別棟でカフェがあります。軽井沢の森の中にあるカフェ。テラス席があり、ペット同伴可。カレーやサンドイッチが自慢のメニュー。このカフェはスロープで段差回避が出来るので、車椅子での利用は可能です。

 

○雨の日、寒い日も利用可

駐車場からエントランスまでは屋根なしですが、障害者用駐車区画に車を停めれば、小雨程度なら雨天でも利用できる施設です。

「エルツおもちゃ博物館」は、近年流行のドイツクリスマスマーケットの世界です。冬場の軽井沢でどこに行こうか悩んだ時は、ここはお薦め。冬が似合う、軽井沢では希少な施設です。

 

 

「軽井沢絵本の森美術館」「ピクチャレス・ガーデン」

 

○車椅子ではやや苦戦

「軽井沢絵本の森美術館」と「ピクチャレス・ガーデン」へは、「エルツおもちゃ博物館」側の駐車場から、信号のない横断歩道を渡ります。

軽井沢~ムーゼの森バリアフリー情報

「軽井沢絵本の森美術館」には障害者用トイレはありません。また、散策路の一部は薄い砂利路面で、建物は基本設計が段差ありです。決定的な段差があり、車椅子では絶対に利用できない箇所は少ないのですが、それほどバリアフリーな施設ではありません。

軽井沢~ムーゼの森バリアフリー情報

○第一展示館の2Fへは階段のみ

「軽井沢絵本の森美術館」の施設建物は全5棟。いずれもログハウス風の素敵な建物です。

軽井沢~ムーゼの森バリアフリー情報

この中で車椅子では決定的に無理なのは第一展示館の2F。階段のみのアクセスです。ただし、1Fから見上げると行きたくなる雰囲気の2Fですが、上れなくともそれほど残念な2Fではありません。

軽井沢~ムーゼの森バリアフリー情報

○「絵本のお店」内は段差あり

絵本やグッズを販売しているミュージアムショップ「絵本のお店」内には売店と休憩施設があり、この間に段差があります。

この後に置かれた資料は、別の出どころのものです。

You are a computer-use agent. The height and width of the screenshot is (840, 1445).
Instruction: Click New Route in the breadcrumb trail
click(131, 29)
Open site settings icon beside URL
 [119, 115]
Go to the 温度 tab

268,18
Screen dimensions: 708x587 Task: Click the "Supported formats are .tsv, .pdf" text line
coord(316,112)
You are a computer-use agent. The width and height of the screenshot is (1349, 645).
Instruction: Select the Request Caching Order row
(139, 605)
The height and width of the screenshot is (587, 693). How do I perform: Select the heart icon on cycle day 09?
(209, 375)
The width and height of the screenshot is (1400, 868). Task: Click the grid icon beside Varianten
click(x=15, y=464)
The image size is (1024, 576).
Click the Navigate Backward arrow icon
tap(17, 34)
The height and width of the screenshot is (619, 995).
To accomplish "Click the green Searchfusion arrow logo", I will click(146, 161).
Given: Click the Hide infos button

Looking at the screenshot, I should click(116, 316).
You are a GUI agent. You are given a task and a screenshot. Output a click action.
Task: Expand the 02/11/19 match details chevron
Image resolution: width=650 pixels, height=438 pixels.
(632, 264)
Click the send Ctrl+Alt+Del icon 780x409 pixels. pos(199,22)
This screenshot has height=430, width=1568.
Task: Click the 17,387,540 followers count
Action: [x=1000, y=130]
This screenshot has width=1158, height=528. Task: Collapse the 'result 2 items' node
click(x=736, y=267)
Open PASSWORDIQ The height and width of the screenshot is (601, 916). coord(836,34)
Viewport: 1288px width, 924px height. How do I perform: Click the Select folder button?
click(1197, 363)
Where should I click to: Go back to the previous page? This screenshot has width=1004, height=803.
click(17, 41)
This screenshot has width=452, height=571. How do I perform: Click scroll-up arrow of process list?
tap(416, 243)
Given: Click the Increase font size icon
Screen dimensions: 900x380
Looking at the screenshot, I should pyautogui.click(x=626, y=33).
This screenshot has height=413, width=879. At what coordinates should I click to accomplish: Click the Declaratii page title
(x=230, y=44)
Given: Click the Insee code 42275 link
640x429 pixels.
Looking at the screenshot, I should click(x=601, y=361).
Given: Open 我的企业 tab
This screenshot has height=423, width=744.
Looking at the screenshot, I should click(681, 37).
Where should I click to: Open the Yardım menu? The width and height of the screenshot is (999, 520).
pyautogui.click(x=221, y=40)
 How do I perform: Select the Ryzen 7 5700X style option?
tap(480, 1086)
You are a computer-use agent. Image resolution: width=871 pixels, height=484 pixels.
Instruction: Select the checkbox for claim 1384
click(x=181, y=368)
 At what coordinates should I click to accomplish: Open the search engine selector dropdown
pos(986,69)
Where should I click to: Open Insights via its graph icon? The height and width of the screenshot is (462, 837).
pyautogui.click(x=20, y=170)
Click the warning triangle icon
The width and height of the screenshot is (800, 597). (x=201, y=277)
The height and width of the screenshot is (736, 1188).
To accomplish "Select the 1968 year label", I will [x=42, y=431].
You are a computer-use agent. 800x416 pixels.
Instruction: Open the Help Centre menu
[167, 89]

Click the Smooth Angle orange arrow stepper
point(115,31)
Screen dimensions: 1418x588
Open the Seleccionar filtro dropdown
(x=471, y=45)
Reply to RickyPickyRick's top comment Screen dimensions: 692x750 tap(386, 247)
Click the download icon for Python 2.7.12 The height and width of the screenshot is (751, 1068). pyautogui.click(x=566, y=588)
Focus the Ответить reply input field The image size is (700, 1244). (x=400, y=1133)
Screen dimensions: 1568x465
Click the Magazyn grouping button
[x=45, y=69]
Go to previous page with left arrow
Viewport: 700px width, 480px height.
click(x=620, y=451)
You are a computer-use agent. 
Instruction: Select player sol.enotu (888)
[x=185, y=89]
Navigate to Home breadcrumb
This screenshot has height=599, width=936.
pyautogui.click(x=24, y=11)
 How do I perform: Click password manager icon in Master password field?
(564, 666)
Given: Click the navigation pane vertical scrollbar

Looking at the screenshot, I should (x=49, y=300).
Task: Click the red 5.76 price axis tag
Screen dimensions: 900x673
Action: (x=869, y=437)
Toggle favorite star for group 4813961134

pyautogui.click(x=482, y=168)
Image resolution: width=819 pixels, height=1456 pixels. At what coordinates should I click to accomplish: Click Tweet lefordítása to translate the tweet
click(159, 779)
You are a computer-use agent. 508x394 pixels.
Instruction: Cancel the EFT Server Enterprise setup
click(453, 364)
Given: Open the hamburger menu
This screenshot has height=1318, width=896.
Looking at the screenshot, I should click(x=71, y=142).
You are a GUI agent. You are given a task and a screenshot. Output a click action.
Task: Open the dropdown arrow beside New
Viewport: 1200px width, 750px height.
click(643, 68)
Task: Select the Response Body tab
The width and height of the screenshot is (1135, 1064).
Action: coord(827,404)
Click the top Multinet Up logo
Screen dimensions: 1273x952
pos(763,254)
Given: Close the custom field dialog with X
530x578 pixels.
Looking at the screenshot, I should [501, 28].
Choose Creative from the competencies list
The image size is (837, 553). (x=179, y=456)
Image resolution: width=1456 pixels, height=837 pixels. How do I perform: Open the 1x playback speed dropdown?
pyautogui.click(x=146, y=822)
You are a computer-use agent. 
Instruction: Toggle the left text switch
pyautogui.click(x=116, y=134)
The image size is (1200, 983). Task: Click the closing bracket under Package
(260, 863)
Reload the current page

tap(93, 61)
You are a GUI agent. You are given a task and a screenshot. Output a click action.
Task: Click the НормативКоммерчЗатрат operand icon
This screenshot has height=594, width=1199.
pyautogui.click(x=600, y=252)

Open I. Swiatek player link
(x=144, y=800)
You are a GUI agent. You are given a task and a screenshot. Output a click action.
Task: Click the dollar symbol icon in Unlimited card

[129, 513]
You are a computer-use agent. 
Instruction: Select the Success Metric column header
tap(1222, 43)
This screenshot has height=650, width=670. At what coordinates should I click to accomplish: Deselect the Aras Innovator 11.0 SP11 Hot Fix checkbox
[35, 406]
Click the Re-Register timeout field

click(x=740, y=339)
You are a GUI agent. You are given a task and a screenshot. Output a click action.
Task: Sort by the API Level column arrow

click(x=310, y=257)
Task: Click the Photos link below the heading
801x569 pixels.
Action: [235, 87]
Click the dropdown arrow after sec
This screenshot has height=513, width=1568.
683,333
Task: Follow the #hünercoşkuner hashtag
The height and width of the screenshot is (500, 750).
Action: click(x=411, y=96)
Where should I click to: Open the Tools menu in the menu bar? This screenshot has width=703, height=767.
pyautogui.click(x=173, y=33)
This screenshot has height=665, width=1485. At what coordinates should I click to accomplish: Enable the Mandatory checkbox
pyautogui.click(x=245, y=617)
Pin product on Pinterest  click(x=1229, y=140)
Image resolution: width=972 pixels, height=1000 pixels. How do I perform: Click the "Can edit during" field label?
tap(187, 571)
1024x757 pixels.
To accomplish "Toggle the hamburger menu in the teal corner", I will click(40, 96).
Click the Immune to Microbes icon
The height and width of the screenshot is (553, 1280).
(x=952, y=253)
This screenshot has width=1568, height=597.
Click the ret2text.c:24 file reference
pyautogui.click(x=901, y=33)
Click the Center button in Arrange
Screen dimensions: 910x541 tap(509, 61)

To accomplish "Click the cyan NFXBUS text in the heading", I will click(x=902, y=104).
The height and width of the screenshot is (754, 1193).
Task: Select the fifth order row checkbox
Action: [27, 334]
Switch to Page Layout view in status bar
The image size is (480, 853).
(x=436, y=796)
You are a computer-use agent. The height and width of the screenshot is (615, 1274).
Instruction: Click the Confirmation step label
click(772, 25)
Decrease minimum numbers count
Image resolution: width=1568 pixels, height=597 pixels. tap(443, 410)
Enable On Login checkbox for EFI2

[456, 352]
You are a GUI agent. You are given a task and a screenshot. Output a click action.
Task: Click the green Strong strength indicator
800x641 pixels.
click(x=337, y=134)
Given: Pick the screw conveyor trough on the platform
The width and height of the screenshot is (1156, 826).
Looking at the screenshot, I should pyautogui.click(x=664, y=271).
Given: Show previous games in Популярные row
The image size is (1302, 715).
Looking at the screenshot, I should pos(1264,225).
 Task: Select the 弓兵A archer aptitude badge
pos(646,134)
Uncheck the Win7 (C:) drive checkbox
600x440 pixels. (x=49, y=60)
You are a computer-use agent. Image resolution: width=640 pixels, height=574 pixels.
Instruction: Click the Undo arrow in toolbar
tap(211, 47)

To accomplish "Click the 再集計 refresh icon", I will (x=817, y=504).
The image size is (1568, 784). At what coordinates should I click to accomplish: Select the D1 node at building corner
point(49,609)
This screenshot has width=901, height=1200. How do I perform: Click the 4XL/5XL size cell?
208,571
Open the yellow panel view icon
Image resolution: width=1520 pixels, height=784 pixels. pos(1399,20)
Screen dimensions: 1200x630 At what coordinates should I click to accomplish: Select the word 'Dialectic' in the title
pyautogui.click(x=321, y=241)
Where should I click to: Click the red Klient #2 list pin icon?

車椅子では外からまわって移動するルートになりますが、段差回避は可能です。

軽井沢~ムーゼの森バリアフリー情報

○ピクチャレス・ガーデンは自然派

「ピクチャレス・ガーデン」は、お花のカーペットが広がるイメージではありません。軽井沢の自然条件で生育できる草木を配置した、見た目は地味なナチュラルガーデンです。使われている岩は、浅間山の溶岩。華やいだ色彩のガーデンではなく自然派です。

ガーデン内は傾斜があり、一部砂利路面がありますが、頑張ればほぼ全域を車椅子で散策できます。

軽井沢~ムーゼの森バリアフリー情報

 

「エルツおもちゃ博物館」は、バリアフリー施設です。「軽井沢絵本の森美術館」と「ピクチャレス・ガーデン」は、車椅子では苦戦する箇所があります。特に障害者用トイレがないので、注意してください。